Alleged gang rape: Out-of-court settlement was not a first for Hockey Canada

Scott Smith, the organization’s president, and Tom Renney, chief executive, spent a little over two hours answering questions from federal elected officials.

While no new information has emerged regarding the amicable agreement signed by Hockey Canada with the alleged victim, we have learned that this agreement was not the first of its kind entered into by the Canadian federation.

After repeating that the funds used to compensate the young woman did not come from funds paid by the federal government, Smith acknowledged that other victims had already benefited from similar arrangements.

There are two cases still under investigation that I am not allowed to discuss here, he said. I was also told that for the 5 or 6 years before I took office, two or three similar situations per year were reported and resolved in a similar manner. But only one in the last 12 months »

A quote from Scott Smith, President of Ice Hockey Canada

According to him, the money used for the settlements was generated through independent investments initiated by Hockey Canada.

veil held

When asked if the players involved in the alleged gang rape had cooperated with the police investigation, Smith implied he didn’t have that information.
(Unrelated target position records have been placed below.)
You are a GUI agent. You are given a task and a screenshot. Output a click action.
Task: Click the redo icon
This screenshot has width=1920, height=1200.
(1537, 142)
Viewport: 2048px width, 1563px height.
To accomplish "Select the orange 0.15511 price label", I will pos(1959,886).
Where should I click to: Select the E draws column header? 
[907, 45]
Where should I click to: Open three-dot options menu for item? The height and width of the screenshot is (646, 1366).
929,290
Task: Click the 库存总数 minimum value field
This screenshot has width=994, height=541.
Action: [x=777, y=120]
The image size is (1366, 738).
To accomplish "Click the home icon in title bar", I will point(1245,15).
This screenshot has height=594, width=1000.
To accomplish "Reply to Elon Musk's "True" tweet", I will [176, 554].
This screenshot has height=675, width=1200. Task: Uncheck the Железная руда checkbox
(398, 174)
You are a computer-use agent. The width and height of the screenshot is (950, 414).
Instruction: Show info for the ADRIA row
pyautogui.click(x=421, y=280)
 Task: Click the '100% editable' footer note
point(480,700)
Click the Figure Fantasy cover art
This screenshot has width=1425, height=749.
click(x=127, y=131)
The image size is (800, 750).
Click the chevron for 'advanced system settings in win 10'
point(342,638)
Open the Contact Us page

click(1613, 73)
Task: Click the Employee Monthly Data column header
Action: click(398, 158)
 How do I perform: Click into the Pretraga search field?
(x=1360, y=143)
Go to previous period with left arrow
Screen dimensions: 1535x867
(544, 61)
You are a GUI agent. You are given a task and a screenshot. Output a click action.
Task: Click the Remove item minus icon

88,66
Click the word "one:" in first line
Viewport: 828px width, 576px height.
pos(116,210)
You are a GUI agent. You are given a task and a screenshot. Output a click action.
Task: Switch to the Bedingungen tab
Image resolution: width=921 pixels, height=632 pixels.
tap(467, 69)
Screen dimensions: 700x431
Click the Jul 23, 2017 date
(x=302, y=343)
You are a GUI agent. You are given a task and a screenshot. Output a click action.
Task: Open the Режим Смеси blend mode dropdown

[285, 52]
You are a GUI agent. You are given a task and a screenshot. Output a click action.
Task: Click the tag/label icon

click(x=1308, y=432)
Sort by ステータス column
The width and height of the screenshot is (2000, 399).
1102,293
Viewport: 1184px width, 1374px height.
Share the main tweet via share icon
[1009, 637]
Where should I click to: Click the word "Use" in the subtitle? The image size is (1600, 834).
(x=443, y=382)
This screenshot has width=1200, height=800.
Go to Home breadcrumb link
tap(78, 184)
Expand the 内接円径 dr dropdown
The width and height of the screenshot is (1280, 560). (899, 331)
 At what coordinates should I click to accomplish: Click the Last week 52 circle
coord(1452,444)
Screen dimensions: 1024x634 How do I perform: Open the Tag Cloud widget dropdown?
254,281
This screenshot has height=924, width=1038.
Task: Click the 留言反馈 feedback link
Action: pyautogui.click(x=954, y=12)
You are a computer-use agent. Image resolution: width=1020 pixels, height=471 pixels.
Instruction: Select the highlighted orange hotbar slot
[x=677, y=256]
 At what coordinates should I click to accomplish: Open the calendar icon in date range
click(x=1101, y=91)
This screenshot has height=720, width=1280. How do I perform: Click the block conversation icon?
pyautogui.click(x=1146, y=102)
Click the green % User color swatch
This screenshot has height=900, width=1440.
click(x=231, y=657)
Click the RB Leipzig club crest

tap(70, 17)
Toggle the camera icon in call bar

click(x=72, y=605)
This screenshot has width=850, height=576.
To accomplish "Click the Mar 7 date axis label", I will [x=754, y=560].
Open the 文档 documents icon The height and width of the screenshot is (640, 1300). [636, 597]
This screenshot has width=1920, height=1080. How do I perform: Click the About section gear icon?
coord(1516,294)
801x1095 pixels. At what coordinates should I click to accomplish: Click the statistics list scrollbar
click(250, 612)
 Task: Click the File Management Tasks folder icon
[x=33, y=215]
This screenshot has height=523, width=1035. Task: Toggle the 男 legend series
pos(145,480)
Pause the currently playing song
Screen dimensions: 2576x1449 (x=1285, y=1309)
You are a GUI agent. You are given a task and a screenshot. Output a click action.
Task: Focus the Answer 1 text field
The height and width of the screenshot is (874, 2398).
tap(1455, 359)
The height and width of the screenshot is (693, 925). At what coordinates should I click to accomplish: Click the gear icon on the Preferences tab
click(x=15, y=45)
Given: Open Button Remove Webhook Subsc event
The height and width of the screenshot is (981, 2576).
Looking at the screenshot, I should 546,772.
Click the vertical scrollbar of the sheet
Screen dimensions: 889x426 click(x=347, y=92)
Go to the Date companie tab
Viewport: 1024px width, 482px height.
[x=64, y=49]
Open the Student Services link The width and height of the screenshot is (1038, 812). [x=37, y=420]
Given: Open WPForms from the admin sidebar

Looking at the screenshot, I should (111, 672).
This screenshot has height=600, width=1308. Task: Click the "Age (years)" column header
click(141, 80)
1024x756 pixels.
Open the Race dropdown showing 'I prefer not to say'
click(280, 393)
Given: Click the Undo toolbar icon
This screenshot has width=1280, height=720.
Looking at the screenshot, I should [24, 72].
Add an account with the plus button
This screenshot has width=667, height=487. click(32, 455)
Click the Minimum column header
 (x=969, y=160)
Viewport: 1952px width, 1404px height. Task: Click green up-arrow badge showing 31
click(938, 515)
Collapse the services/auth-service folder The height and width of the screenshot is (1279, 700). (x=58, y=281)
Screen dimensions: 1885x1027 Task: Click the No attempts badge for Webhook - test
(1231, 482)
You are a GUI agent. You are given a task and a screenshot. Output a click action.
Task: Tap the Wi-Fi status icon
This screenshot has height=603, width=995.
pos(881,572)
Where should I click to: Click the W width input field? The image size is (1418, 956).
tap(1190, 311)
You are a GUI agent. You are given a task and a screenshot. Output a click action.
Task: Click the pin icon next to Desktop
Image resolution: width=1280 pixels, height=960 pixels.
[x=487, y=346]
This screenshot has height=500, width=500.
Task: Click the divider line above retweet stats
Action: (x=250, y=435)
The rape allegedly took place in a London hotel room in June 2018.

According to his affidavit, they were under no obligation to cooperate, and several of them would have taken the advice of their official representative or agent (between four and six) not to do so.

Hockey Canada has reached a settlement with a gang rape victim.

In the minutes leading up to the new president’s statement, outgoing Hockey Canada CEO Tom Renney hailed his organization’s efforts to conduct a comprehensive review of the code of conduct for players selected to defend the country’s colors on the international stage.

For the first time, we have appointed a board member whose task will be dedicated exclusively to safety in our sport. We also welcome Sport Canada’s appointment of a first Integrity Officer, as well as the actions announced by Minister Pascale St-Onge ‘ he said initially.

Renney and Smith insisted Hockey Canada acted the day after the alleged attack, when association officials learned of the matter.

The fact remains that four years later those responsible remain unpunished and the independent investigation commissioned by Hockey Canada came to a halt with the arrival of an amicable settlement with the alleged victim’s representatives.

In saying that it wishes to respect the young woman’s will, Hockey Canada continues to lock itself in the most complete silence about anything directly or indirectly related to this story.

Asked about the parallel investigation the National Hockey League (NHL) is currently conducting into this case [22 membres d’Équipe Canada junior 2018 ont été repêchés par des clubs de la LNH, NDLR]Both Renney and Smith have indicated they are already working with the pro circuit, who appear to want to shed some light on the matter.

Questions about the total amount of legal fees Hockey Canada incurred between 2018 and 2022, why the association was the sole signatory to the out-of-court settlement and spared the Canadian Hockey League (LCH) leaders in the process, remained unanswered.

As a result of the players not being identified, Scott Smith and Tom Renney said neither the police nor the heads of the independent investigation commissioned by Hockey Canada were able to identify them.

He assured that if the players in question had been identified, they would have faced disciplinary action that would have been determined by an independent group.

This explanation did not convince Liberal MP Anthony Housefather, who was present at the hearing. The fact that the attackers have not been identified shocks me, he said and saw a lack of will on the part of the association. Conservative MP Kevin Waugh also said he was disappointed and shared his concerns that the alleged attackers will become coaches in the near future.

Finally, it was revealed that alcohol had been served to underage players on the evening of the benefit gala organized by the Hockey Canada Foundation.

Before the break, Hedy Fry, chair of the Legacy Committee, spoke of her great disappointment that Hockey Canada officials are leaving Ottawa, leaving so many questions unanswered.